Der Abschreckungseffekt dieser Zahlenangabe hält sich allerdings in Grenzen: Nach Auskunft der Kriminalitätsstatistik wurden im vergangenen Jahr nicht weniger Straftaten begangen als 2003. Besonders lohnend ist offenbar der Betrug mit Kreditkarten und im Internet. Hier stellt die Statistik eine abermalige Steigerung der angezeigten Fälle um 4,8 und 24 Prozent im Vergleich zum Vorjahr fest.
Weniger Straßenraub und Einbrüche
Diesen modernen Formen des Betrugs und des Diebstahls steht ein Rückgang beim klassischen Straßenraub (minus 2,1 Prozent), bei Wohnungseinbrüchen und beim Diebstahl von Fahrzeugen (6,8 Prozent weniger) gegenüber. Schily und der baden-württembergische Innenminister Rech (CDU) wiesen bei der Vorstellung des Berichts darauf hin, daß inzwischen viele Wohnungseinbrüche an den Schutzmaßnahmen scheitern, die von den Mietern oder Besitzern ergriffen würden.

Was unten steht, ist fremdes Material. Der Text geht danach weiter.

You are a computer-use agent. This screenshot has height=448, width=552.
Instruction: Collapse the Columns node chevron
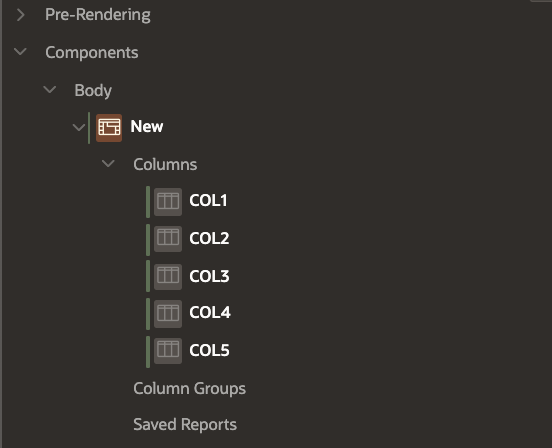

Zu den bedenklichen Entwicklungen rechnen die Innenminister die Zunahme von Gewaltdelikten und die Tatsache, daß immer häufiger Kinder und Jugendliche Straftaten begehen. Als besondere Tätergruppe wurden von Schily und Rech junge Aus- und Übersiedler bezeichnet, die oft Integrationsschwierigkeiten hätten.
Mehr Körperverletzungen - oft in der Familie
Auf mehr als 139.000 Fälle stieg die Zahl der gefährlichen und schweren Körperverletzungen. Das sei eine Zunahme um 5,4 Prozent. Viele Gewalttaten würden im persönlichen Umfeld begangen, oft in der Familie. Schily wies darauf hin, daß Gesetze der rot-grünen Bundesregierung zum Schutz - vor allem der Frauen - vor häuslicher Gewalt zu einer größeren Bereitschaft geführt habe, diese Taten anzuzeigen.

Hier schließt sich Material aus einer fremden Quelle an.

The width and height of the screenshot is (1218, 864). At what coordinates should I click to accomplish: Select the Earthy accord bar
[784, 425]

Ähnlich erklärt der Innenminister auch den weiter enormen Anstieg von Anzeigen wegen Besitzes oder Verbreitung von Kinderpornographie. Hier seien gegenüber 2003 die Zahl der Fälle von Besitz um 68 Prozent und die Zahl der Fälle von Verbreitung von Kinderpornographie um 30 Prozent gestiegen. Aufklärungskampagnen der Bundesregierung hätten hier ebenfalls das Anzeigeverhalten der Bürger positiv beeinflußt.
Schily dankte in diesem Zusammenhang den Mitarbeitern der Zentralstelle Kinderpornographie des Bundeskriminalamts und ähnlicher Dienststellen der Länder. Insgesamt ist der sexuelle Mißbrauch von Kindern im Vorjahr leicht gesunken. Bei Tötungsdelikten wurde ein leichter Rückgang auf 2480 Delikte verzeichnet. Die Aufklärungsquote lag bei 96 Prozent.